Responses to the Coup d'etat in Honduras on Sunday June 28, with special emphasis on producing English-language versions of commentaries by Honduran scholars and editorial writers and addressing the confusion encouraged by lack of basic knowledge about Honduras.

Tuesday, June 30, 2009

Echoes of Voices from Honduras

Today finally I am receiving email from colleagues in the country, many sending on passionate statements by educated members of the younger generation decrying the return to conditions most never knew, having been born after the end of the last military government with the Constitution of 1982. It is important to underline that, contrary to some emerging reporting, support for President Zelaya is not limited to the poor and poorly educated in the country whose material conditions his action in raising the minimum wage did indeed improve. Zelaya is not Huey Long. Support for the legal government of the country and a return to rule of law, freedom of speech and press, freedom to assemble, and freedom to circulate comes as well from the most promising members of the future generation of leaders that Honduras can ill-afford to lose.

I cannot expect readers of this blog to read Spanish, and could not possibly reproduce the long statements I am receiving. Here, I will simply excerpt some of the highlights.

One of my Honduran correspondents sends a long commentary placing the present "military-corporate" coup in perspective. The author, a faculty member at a Colombian university, writes for the journal "Viento del Sur". He rejects the widely published summary of the causes of the coup d'etat, in which the Honduran state acted to reject unconstitutional attempts by the President to move to a Chavez-style permanent presidency. Instead, he notes that the coup was engineered by a coalition of business interests opposed to the economic effects of President Zelaya's policies. He traces the coalition between the military and the business interests to the foundation in 1981 of APROH (Asociación para el Progreso de Honduras). This was precisely the moment when the present constitution was being shaped, when the transition from dictatorship to electoral republic was underway, and according to this author, it forged an alliance between the military and the two major parties that persisted until now. He characterizes this period as a time of conversion of the military into a bourgeoisie.

Throughout the next decade, Honduras saw a rise in the development of maquilas-- sweatshops-- benefiting financially the business sector of the country by exploiting the desperation of the unemployed, for whom even these poorly-paid jobs were welcome ways to meet the rising costs of living. Meanwhile, agricultural production continued to be converted from support of the food needs of the people to production for export, creating increased dependency on even poorly-paid employment on the part of what once had been a largely rural, farming population. The author suggests 90% of the wealth of the country is concentrated in the hands of a few families. (These changes I have witnessed personally, along with a shocking increase in differential wealth that has created an urban elite with access to all the latest North American consumer goods in the midst of a populace living without basic sanitation, food, and adequate shelter.) Over a million Hondurans live outside the country, and the money they send back home is now one of the major sources of income in the country.

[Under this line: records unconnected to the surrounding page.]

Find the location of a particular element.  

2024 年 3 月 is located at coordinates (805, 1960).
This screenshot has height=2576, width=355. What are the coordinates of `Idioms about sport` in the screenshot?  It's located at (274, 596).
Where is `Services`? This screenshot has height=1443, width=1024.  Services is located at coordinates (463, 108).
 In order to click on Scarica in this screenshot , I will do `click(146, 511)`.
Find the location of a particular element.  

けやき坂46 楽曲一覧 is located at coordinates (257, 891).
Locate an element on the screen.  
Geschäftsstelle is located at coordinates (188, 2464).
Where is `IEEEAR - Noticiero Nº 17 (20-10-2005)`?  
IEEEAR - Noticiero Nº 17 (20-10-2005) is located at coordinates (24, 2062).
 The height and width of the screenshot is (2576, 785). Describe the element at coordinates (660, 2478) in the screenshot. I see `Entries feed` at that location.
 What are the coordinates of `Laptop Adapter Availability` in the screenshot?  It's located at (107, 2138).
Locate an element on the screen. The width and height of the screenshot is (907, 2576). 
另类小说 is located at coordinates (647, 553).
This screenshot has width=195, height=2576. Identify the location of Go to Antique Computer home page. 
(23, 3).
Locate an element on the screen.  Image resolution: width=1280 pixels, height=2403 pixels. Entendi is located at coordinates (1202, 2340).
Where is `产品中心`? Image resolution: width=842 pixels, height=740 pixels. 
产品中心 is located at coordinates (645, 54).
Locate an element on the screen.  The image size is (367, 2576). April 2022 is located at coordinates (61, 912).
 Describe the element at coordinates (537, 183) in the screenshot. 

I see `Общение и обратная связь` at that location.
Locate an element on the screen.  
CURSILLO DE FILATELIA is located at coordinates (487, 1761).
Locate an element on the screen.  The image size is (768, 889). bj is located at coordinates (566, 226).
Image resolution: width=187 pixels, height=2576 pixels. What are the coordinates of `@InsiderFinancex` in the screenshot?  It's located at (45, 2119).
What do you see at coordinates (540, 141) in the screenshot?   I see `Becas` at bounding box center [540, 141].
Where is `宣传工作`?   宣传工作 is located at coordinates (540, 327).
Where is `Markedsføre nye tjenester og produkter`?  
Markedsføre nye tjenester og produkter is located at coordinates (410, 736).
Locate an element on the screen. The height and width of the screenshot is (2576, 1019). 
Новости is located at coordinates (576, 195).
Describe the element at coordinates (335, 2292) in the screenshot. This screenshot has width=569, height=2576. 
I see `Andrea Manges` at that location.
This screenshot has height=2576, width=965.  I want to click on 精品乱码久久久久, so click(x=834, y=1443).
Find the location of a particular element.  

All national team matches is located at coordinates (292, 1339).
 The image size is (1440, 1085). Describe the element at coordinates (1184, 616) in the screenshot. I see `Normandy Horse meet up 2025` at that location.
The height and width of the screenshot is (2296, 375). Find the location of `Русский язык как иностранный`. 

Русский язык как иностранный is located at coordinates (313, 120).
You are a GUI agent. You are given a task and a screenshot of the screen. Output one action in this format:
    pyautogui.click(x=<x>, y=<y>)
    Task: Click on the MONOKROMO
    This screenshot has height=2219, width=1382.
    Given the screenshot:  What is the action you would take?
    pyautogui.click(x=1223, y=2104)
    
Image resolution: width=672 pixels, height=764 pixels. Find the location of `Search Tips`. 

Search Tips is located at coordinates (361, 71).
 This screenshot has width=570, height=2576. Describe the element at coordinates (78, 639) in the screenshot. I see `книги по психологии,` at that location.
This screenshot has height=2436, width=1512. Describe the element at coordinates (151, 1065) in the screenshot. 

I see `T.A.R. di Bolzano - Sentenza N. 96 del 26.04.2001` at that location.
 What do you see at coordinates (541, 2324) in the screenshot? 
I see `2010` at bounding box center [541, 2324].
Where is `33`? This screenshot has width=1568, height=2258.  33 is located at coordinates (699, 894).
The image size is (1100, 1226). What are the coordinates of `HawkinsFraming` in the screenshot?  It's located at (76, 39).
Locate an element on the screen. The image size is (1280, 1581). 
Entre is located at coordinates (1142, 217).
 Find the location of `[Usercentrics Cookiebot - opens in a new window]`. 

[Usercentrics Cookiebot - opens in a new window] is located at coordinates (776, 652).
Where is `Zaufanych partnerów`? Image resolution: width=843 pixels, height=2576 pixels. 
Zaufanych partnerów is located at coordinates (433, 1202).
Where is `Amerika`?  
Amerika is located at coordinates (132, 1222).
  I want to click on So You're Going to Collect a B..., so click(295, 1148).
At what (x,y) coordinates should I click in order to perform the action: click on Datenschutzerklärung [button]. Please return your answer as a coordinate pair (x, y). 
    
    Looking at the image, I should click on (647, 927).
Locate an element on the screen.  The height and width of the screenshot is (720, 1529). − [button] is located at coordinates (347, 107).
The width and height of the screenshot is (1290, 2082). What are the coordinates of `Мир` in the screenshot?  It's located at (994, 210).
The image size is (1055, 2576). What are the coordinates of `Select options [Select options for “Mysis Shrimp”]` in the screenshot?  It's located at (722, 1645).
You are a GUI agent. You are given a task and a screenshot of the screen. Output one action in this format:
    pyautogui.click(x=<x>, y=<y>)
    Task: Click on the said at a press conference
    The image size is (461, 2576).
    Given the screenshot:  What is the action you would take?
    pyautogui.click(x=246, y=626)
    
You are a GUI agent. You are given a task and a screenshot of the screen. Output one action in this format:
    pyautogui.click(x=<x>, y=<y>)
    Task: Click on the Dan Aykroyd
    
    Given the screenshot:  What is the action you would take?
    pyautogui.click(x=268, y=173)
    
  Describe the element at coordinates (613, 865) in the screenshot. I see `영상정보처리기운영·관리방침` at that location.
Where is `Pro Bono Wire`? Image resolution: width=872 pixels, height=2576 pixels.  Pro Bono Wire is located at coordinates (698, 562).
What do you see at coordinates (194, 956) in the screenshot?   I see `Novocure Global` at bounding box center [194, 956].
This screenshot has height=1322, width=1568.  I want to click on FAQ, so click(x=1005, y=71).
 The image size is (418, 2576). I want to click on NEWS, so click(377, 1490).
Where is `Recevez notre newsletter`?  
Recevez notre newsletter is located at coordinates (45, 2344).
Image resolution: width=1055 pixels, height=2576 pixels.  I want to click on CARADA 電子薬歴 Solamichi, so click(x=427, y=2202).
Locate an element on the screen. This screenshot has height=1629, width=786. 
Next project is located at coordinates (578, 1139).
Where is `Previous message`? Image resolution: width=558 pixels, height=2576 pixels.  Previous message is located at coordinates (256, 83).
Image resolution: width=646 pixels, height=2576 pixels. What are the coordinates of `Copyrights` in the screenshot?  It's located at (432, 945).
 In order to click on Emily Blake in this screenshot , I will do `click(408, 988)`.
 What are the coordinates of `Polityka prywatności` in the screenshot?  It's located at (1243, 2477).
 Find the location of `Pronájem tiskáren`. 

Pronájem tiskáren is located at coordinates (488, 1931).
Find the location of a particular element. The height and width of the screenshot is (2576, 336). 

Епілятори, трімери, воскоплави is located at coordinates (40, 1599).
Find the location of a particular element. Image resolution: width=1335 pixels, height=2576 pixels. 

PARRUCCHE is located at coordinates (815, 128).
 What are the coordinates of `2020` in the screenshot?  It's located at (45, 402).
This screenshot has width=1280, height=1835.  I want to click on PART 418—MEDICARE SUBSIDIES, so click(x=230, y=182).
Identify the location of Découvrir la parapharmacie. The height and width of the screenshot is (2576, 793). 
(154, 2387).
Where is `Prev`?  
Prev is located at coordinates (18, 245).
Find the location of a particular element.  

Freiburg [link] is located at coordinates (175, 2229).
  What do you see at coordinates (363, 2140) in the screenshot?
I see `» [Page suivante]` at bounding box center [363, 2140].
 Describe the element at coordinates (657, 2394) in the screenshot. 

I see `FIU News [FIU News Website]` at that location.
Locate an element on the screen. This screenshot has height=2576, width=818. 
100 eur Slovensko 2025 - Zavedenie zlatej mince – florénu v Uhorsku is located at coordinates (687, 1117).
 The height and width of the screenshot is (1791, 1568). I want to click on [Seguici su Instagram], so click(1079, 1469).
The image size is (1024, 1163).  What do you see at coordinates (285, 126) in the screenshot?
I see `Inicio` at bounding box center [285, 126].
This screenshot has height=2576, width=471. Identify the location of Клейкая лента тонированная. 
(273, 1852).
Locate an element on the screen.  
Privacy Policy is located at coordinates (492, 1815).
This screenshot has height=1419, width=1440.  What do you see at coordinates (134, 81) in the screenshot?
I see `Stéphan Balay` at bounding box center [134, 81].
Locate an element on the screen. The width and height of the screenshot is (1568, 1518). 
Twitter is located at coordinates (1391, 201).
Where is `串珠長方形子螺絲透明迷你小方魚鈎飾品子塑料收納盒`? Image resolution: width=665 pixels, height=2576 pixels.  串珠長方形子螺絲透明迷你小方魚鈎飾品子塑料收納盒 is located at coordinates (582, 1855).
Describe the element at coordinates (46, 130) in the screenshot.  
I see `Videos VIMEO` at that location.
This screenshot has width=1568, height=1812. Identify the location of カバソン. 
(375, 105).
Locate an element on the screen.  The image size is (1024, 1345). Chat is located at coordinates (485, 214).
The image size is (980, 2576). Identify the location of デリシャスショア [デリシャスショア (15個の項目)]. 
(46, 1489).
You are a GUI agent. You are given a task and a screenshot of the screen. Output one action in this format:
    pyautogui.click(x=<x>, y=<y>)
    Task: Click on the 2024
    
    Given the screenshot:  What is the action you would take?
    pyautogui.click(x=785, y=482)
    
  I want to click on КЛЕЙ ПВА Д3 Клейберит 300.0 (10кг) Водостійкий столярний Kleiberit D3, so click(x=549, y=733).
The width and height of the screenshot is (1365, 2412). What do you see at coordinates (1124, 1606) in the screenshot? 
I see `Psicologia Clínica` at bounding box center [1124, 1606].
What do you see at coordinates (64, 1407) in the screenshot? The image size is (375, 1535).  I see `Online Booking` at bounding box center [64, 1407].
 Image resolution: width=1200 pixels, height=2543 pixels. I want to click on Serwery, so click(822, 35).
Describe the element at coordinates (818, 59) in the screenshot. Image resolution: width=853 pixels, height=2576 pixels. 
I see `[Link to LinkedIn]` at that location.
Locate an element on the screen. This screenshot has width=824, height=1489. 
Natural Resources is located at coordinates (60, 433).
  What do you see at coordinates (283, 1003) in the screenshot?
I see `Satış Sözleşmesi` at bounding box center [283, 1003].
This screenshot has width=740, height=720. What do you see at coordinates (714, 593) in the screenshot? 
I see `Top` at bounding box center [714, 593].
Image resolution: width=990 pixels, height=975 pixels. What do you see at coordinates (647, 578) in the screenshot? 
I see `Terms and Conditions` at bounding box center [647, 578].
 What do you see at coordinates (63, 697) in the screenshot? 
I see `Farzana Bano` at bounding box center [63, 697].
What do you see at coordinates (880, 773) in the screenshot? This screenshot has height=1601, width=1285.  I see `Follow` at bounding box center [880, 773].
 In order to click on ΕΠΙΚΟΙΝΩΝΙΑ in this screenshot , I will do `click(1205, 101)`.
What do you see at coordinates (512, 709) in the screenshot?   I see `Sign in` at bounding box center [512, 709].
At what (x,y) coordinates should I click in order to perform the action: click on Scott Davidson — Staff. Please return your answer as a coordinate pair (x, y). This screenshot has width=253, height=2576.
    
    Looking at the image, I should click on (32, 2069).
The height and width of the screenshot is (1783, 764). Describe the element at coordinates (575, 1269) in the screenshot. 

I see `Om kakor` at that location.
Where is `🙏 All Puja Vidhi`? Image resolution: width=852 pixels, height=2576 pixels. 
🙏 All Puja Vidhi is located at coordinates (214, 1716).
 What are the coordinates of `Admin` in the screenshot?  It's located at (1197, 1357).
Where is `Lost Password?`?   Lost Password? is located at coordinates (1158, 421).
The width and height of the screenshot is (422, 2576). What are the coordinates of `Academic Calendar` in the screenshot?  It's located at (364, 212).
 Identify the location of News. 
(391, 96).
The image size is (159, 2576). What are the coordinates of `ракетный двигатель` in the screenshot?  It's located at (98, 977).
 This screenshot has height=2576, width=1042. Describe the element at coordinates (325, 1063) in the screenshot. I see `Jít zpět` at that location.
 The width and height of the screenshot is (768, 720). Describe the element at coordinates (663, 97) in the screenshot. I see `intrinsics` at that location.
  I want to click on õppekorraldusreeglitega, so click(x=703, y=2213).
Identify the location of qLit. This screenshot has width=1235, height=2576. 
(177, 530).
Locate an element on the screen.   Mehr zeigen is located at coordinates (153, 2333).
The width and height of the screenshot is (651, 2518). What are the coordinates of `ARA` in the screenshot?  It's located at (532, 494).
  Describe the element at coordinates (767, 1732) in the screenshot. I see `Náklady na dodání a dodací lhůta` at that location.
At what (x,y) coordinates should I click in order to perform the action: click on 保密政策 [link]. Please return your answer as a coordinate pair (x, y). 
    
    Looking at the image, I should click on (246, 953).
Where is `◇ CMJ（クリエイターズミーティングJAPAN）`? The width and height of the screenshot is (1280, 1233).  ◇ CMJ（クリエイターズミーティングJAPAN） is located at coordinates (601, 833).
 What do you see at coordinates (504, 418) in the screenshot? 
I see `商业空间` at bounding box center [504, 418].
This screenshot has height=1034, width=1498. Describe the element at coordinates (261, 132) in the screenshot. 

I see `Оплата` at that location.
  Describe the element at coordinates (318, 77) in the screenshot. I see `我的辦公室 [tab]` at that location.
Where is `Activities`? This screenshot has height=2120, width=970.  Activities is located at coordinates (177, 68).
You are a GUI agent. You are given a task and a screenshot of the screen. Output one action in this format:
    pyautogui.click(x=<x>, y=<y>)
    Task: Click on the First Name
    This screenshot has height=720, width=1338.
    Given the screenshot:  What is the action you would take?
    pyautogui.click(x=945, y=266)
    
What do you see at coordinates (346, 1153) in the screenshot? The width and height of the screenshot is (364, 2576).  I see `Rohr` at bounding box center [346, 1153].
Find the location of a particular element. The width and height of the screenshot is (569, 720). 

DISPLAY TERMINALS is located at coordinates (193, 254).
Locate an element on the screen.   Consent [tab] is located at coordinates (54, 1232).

Popular movements declined throughout the 1980s and 1990s, although the author notes the success of the afro-caribbean Garifuna on the North Coast and a coalition of indigenous groups, COPINH, in actions against economic exploitation threatening their communities.

The author summarizes the transition of Manuel Zelaya, elected as a Liberal party member with links to the business powers in the country, to the positions that led to the current confrontation. He singles out a confrontation with the US in 2007 over the effective monopoly of oil imports by Exxon, Texaco, and Shell, opening the way for Conoco Phillips to compete and lowering the cost of gasoline, as a key turning point in Zelaya's Presidency. The actions taken benefitted the working class of taxi drivers in the country, positioning Zelaya with a different constituency.

It was at this juncture, threatened with reprisals by the US ambassador, that Zelaya turned to Petrocaribe, and thus to Hugo Chávez, to ensure a stable source of affordable gasoline for which Honduras needed only to pay 50% at first, and the rest over 25 years with low interest (1%) and with the ability to invest the saved capital in social projects. By 2008, Zelaya proposed Honduras join ALBA, a move fiercely opposed by the business sector and members of congress including the current head of congress who claimed the title of "interim president".

The third move that cemented business opposition to Zelaya was his increase in the minimum wage this year, to just about $10 a day.

Finally, with the proposal to poll popular opinion about whether to open a constitutional convention, Zelaya finally crossed the threshold of tolerance of his former allies in his party and wealthy class. Rather than being afraid this non-binding poll would have somehow allowed Zelaya to stay in power, this author suggests the real fear behind the coup was the specter of a broader public emboldened by being given an opportunity to express their opinion-- even if on such a weak question as whether or not to place on the binding ballot in November a question about whether or not to convene a constitutional convention. Giving a voice to the people was apparently too much, too fast, too soon, too far.